El
sudor se deslizaba en forma de gotas diminutas por su frente, pero sus manos
estaban heladas. De entre los escalofríos que en los últimos largos minutos
habían sacudido su cuerpo, uno lo recorrió entero, súbitamente, cuando escuchó
aquellos pasos. Estaba más cerca de lo que creía y a ella parecían empezar a
abandonarle las fuerzas. Corría sin rumbo en la noche más negra.
No
había alternativa: debía seguir. Paró un instante para recobrar el aliento y,
casi sin querer hacerlo, miró hacia atrás. Ni rastro de él. La oscuridad lo
invadía todo. Y el silencio era tan contundente que dañaba los oídos y parecía albergar
los peores presagios. Apenas intuyendo
el sendero, siguió corriendo.
No era la primera vez que se sentía perseguida, pero nunca antes había sido fugitiva. Tal vez había arriesgado demasiado. Todo apuntaba a que ese momento llegaría y, aun así, decidió elegir su camino. Quiso ser libre, pero las dificultades eran mucho mayores de lo que cabía esperar. Eligió la rebeldía y, sin embargo, no sabía ser rebelde. Porque no lo era. Ella solo quería vivir su vida.
Su
padre le había advertido sobre las malas compañías y su madre le insistió una y
mil veces en que no le veía un futuro claro. Pero ella se dejó llevar. Hubo, en
aquellos años, altos y bajos, tiras y aflojas, buenos y malos ratos. Abundó la
emoción y también la tristeza. La diversión se alternó cíclicamente con la
soledad. La adrenalina del riesgo con el desmayo del miedo. Cruzó más de un
límite, entre días de sol y tardes de sombras.

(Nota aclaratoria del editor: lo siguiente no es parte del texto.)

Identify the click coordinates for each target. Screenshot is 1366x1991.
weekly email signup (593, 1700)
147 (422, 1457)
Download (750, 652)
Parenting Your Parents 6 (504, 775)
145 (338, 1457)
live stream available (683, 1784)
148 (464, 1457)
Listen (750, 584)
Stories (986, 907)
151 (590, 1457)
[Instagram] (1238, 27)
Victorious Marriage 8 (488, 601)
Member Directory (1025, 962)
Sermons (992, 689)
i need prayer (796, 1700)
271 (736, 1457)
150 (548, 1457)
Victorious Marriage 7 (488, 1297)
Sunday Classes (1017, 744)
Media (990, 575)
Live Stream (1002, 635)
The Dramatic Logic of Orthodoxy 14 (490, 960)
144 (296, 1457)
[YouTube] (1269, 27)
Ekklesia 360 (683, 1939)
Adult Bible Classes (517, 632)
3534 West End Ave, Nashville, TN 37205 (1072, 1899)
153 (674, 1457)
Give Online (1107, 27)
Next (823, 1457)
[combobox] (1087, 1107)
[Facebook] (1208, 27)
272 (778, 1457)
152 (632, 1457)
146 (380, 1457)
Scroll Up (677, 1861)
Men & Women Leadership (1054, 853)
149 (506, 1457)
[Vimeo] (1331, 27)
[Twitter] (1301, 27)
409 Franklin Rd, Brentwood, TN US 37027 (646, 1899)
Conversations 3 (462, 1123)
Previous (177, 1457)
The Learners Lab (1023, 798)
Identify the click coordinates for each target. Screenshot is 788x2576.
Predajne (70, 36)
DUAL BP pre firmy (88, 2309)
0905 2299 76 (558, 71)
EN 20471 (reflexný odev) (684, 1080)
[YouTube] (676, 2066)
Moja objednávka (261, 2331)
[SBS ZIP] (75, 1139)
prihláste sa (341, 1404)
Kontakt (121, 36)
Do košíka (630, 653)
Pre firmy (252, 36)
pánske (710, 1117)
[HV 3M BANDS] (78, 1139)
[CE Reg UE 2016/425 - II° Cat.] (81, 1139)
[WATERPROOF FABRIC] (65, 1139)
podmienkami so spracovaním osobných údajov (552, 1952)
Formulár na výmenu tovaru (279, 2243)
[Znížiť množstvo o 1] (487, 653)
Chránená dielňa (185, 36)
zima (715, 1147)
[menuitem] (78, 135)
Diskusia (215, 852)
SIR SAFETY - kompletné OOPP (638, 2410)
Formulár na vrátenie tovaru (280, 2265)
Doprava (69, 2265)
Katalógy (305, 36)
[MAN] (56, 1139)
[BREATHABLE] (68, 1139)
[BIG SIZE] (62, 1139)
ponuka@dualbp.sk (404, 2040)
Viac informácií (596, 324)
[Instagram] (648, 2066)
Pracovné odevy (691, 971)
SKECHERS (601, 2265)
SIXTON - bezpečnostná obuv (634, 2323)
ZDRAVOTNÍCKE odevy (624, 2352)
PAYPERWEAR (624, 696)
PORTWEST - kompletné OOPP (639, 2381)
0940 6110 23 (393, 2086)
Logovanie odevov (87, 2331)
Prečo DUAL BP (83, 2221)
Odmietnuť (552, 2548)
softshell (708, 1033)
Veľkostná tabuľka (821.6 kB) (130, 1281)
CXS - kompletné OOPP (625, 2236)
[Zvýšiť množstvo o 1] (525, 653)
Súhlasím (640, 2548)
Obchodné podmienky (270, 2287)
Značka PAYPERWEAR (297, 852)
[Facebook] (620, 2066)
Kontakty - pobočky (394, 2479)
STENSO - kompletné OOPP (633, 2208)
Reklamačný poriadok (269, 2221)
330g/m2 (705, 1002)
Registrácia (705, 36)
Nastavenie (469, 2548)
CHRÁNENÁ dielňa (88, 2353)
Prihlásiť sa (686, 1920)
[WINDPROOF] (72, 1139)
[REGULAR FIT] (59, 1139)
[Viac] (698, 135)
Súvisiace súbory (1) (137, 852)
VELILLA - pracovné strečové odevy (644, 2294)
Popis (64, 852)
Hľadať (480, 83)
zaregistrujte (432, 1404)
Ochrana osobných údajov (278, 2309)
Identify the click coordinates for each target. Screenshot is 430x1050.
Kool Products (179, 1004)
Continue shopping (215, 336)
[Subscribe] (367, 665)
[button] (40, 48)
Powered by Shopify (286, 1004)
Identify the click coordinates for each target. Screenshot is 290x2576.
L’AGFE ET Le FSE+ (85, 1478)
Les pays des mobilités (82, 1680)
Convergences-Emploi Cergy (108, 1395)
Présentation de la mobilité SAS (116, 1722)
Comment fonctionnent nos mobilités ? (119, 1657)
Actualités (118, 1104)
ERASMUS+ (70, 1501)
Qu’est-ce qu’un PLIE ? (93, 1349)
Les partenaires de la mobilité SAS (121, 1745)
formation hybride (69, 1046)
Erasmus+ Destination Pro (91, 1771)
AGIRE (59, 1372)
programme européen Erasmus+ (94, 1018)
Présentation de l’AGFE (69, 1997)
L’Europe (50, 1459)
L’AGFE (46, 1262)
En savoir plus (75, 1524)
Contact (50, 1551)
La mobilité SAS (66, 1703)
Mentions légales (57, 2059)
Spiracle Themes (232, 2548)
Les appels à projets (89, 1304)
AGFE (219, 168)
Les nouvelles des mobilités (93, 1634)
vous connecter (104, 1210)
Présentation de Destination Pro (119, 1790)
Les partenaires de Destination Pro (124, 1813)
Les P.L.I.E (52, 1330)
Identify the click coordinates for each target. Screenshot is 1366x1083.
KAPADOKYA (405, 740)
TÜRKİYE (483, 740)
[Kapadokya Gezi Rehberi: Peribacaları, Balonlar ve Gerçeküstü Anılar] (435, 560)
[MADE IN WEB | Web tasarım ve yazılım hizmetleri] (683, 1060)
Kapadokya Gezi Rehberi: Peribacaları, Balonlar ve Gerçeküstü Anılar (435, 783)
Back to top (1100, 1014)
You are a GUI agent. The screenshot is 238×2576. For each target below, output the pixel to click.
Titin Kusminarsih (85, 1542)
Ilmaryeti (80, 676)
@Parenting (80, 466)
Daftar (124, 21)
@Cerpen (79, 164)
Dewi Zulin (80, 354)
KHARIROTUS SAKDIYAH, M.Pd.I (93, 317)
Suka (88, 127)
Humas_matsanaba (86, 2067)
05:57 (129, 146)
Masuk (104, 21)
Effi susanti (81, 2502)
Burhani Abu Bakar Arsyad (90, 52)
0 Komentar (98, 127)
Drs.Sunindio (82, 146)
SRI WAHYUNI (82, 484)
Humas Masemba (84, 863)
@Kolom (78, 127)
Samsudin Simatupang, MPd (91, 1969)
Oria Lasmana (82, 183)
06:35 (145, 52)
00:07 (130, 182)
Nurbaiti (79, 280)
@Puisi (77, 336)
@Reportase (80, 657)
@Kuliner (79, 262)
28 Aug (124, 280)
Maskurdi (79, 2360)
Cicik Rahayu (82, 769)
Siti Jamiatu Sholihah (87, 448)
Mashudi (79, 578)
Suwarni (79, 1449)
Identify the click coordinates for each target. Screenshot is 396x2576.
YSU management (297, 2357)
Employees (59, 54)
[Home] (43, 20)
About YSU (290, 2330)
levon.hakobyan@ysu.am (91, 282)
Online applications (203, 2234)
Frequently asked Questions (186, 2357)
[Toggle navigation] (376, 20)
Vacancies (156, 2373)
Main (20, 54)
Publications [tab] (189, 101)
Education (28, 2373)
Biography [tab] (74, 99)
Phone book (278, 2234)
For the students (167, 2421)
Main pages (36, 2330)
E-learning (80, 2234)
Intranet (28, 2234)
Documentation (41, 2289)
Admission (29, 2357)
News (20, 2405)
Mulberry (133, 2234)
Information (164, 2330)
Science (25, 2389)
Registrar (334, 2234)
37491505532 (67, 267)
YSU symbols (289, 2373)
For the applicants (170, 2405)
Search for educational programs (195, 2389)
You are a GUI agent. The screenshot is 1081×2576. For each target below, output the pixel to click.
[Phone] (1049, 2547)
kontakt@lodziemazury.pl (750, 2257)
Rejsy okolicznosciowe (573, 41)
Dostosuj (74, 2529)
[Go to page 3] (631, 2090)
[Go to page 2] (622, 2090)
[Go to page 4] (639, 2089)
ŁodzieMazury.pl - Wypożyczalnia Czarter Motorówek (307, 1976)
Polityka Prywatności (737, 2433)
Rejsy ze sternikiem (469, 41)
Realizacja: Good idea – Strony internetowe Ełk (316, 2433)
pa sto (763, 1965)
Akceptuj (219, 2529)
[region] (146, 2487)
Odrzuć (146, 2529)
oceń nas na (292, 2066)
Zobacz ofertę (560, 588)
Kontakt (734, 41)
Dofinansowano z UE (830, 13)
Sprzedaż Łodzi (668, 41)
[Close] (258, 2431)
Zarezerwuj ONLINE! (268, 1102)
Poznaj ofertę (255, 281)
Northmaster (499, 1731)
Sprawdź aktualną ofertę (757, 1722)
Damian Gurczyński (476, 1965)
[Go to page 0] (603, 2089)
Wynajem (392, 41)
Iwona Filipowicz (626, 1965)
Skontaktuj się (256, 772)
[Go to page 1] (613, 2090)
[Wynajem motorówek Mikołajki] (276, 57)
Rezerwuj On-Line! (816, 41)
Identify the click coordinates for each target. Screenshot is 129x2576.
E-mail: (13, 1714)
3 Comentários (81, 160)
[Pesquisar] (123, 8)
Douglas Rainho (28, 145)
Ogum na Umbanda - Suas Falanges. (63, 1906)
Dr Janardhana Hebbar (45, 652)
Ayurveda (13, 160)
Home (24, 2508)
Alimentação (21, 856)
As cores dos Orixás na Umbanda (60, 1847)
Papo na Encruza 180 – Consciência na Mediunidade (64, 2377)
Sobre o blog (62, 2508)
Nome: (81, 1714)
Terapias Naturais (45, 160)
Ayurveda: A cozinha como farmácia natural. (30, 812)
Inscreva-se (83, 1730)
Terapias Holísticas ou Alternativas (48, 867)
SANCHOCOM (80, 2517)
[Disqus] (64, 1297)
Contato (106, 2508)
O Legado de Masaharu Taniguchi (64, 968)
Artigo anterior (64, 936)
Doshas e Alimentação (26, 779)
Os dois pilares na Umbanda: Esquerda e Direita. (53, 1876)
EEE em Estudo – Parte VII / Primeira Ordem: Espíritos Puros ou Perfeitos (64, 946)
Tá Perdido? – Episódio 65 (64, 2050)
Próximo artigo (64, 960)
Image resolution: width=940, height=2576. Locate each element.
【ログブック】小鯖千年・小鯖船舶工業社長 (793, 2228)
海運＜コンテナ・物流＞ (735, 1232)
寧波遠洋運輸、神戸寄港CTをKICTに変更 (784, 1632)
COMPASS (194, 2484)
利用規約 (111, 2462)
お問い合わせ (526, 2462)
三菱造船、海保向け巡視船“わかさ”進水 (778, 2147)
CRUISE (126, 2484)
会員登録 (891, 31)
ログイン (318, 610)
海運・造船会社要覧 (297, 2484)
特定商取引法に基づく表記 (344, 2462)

Hasta llegar a aquella noche, la noche más negra. Unas horas antes, había traspasado la línea definitiva. Después vino la búsqueda y la persecución. Los pensamientos se agolpaban acelerados en su mente. Y, entre todos ellos, uno golpeaba más fuerte: libertad. No estaba dispuesta a pagar con la suya los errores de otros. Ni siquiera los propios. Su único crimen había sido estar en el lugar y el momento equivocados. Por eso se fugó.
De
nuevo, ruido de pasos. Instintivamente, giró la cabeza. No habría más de cien
metros entre ella y aquel hombre. Le pareció ver que iba armado. Su corazón
latía tan deprisa que llegó a visualizar la explosión de su pecho. De forma
casi inconsciente, se tiró al suelo y rodó unos metros hacia la izquierda. Dirigió
la vista hacia todos lados antes de levantarse. Y volvió a correr, esta vez
mirando continuamente atrás.
El sonido de aquellos pies pisoteando las hojas secas del parque era cada vez más cercano. En una maniobra improvisada, giró a la derecha. Después dio un salto, inesperado incluso para ella, y salvó el desnivel sorpresivo del terreno, aterrizando de rodillas sobre un charco. Al incorporarse, notó que su tobillo izquierdo se había llevado la peor parte en la caída y tuvo que ahogar un gemido de dolor. Se sentía cada vez más incapaz, pero continuó su carrera.
Su
respiración era ya puro desespero y creyó desfallecer cuando se topó con aquel
muro. Paró en seco y, como tantas otras veces, no sabía a dónde ir. Buscó una
salida a un lado y a otro, sin encontrarla. Se dio la vuelta, abriendo los ojos
todo lo que fue capaz. Un suspiro que no venía a cuento ralentizó sus jadeos y
pudo oír, de nuevo, el silencio imponente. Hasta que las pisadas volvieron a
romperlo.
De entre las sombras, a una distancia demasiado corta, surgió la figura de su perseguidor. Efectivamente, iba armado. Un cañón recortado apuntaba hacia ella. Retrocedió unos pasos hasta que su espalda chocó con la pared de hormigón, mientras aquel hombre y su arma avanzaban hacia ella. Parecía claro que había llegado su fin. Miró al suelo y vio una rama gruesa. Se agachó, deslizando su dorso por el muro, hasta cogerla.
- Deja
eso y ven aquí.
Ella
pareció no escucharle.
-
¡Que vengas te digo! No me obligues a…
Después
de eso solo hubo gritos. Lloros y gritos. Golpes y gritos. Súplicas y gritos.
Una
mujer trajeada entró en la habitación del hospital y se le acercó, sonriendo.
Le aseguró que podía ayudarla y le preguntó si necesitaba algo.
- Mi
libro –dijo ella con la voz entrecortada-. Solo mi libro.
Estaba
ansiosa por retomar la lectura. No podía esperar más. Solo así podría
asegurarse de que, justo en el punto en el que la había dejado, llegaba el
amanecer y, con él, la liberación. Necesitaba volver a sus páginas para
comprobar que aquella noche, la noche más negra, desaparecía.